At the very beginning of the Triassic period, something terrible happened. We don’t know exactly what it was – maybe a terrible asteroid impact, a series of volcanoes, or something else. But we do know that whatever happened killed two thirds of all land species and 95 percent of all ocean-dwelling species, creating the largest extinction in Earth’s history! This means that nearly every role and habitat on the planet was left empty, just waiting for a new species to fill it.
And they did. During the rest of the Triassic period, many new groups of plants and animals evolved: big ones, small ones, predators, herbivores, and species of all shapes and sizes. But the most famous were the dinosaurs. The Triassic period was “the rise of the reptiles,” as dinosaurs and other reptiles began to rule the planet.
As dinosaurs began to appear on land, another creature was taking over the seas: the ichthyosaur, or “fish lizard,” a giant marine reptile that could reach more than 60 feet long!
The very first ichthyosaurs were shaped like eels and probably swam by slithering through the water. But as these big creatures continued to evolve , they became more compact and built for speed – later ichthyosaurs were shaped more like today’s predators of the sea, such as tuna and mackerel.
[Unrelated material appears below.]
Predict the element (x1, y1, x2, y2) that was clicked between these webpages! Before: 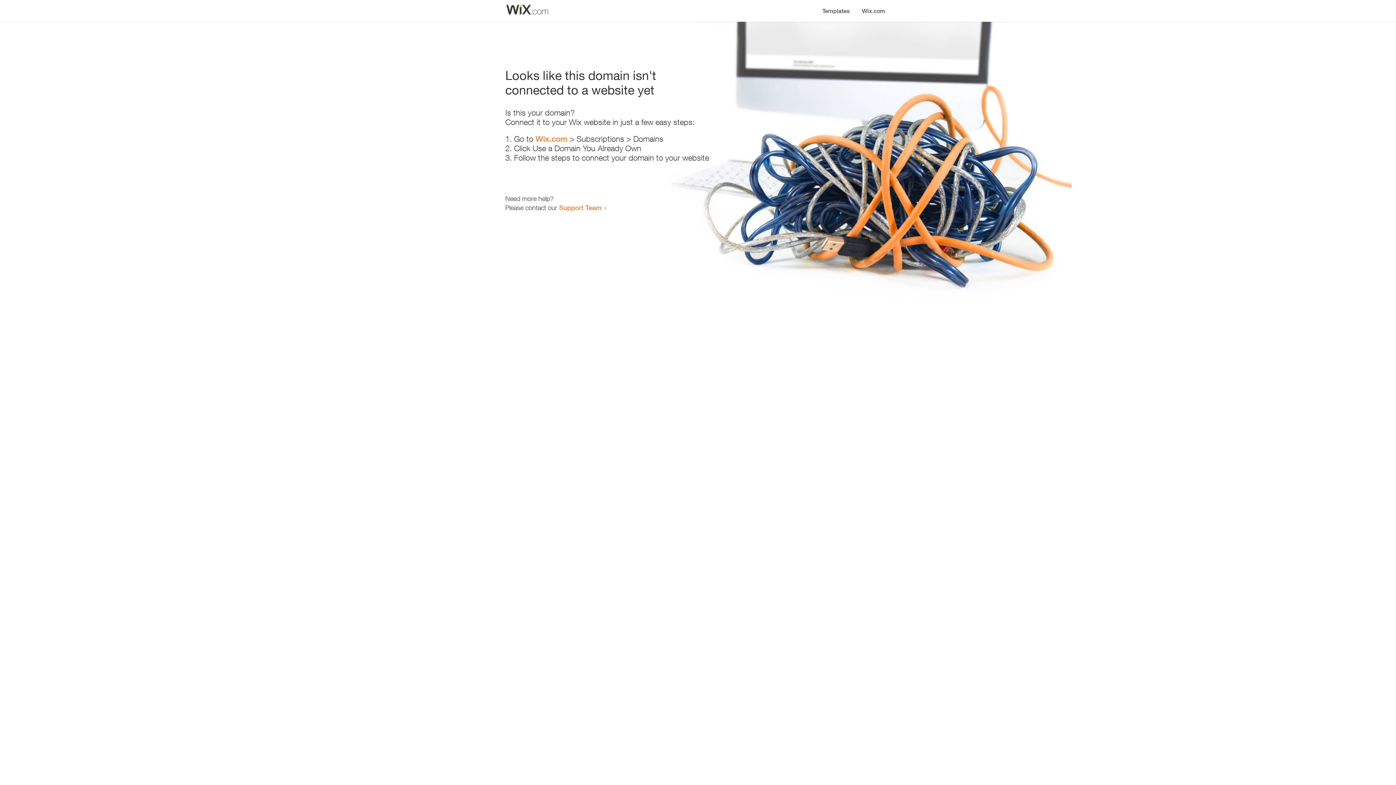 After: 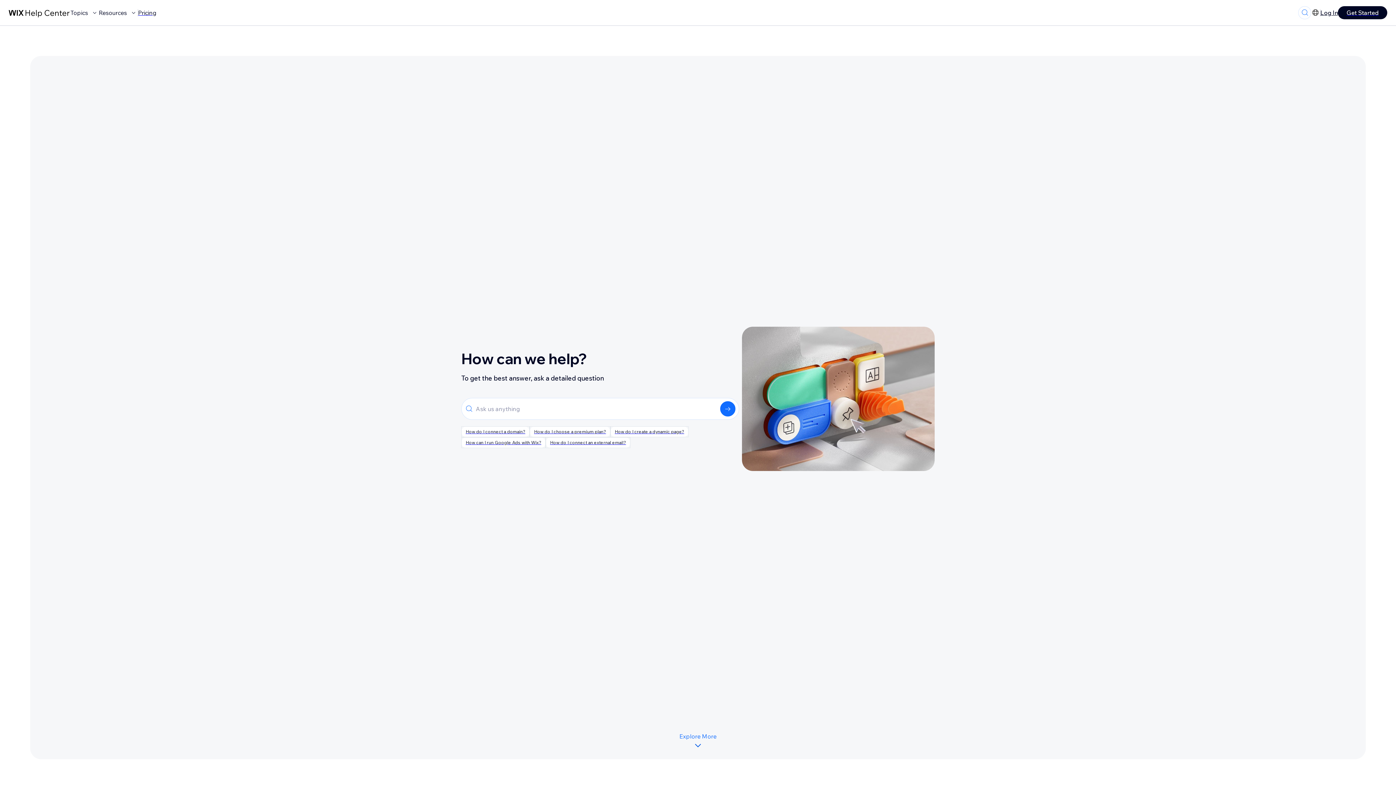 Action: label: Support Team bbox: (559, 203, 601, 211)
But because ichthyosaurs had evolved from land animals and were reptiles – not fish – they all had lungs and breathed oxygen from the air.
Many ichthyosaurs lived in the shallow sea that once covered Nevada, so the state is rich with evidence of these ancient reptiles. In fact, the ichthyosaur is Nevada’s state fossil!
Later on in Earth’s history, huge herbivorous dinosaurs roamed the planet. But during much of the Triassic period, the plant-eaters were relatively small, even though meat-eating dinosaurs grew large. Why might this be?
Animals can only evolve very large body sizes if they have plenty to eat. That wasn’t a problem for carnivores during the Triassic period, since there were more than enough animals to snack on. But herbivores faced a tougher challenge: during this time, the planet was hot and dry, and there weren’t as many plants to eat.
It wasn’t until millions of years later than the Earth was lush and green, and the truly gigantic plant-eating dinosaurs could evolve.
The tuatara may look like a lizard, but it’s not – it’s a reptile whose history goes back hundreds of millions of years. In fact, tuataras haven’t changed much since they evolved way back during the Triassic period, long before T. rex , triceratops, and stegasaurus existed! Their skeletons and skulls look nearly identical to fossils dating back more than 225 million years. Their teeth are built right into their jaws – like those of ancient dinosaurs – and they even have a third eye in the middle of their forehead, which looks just like the eyes of the very first seeing organisms .
These rare reptiles, which live only in New Zealand, give scientists an idea what life looked like before the first dinosaurs roamed the planet.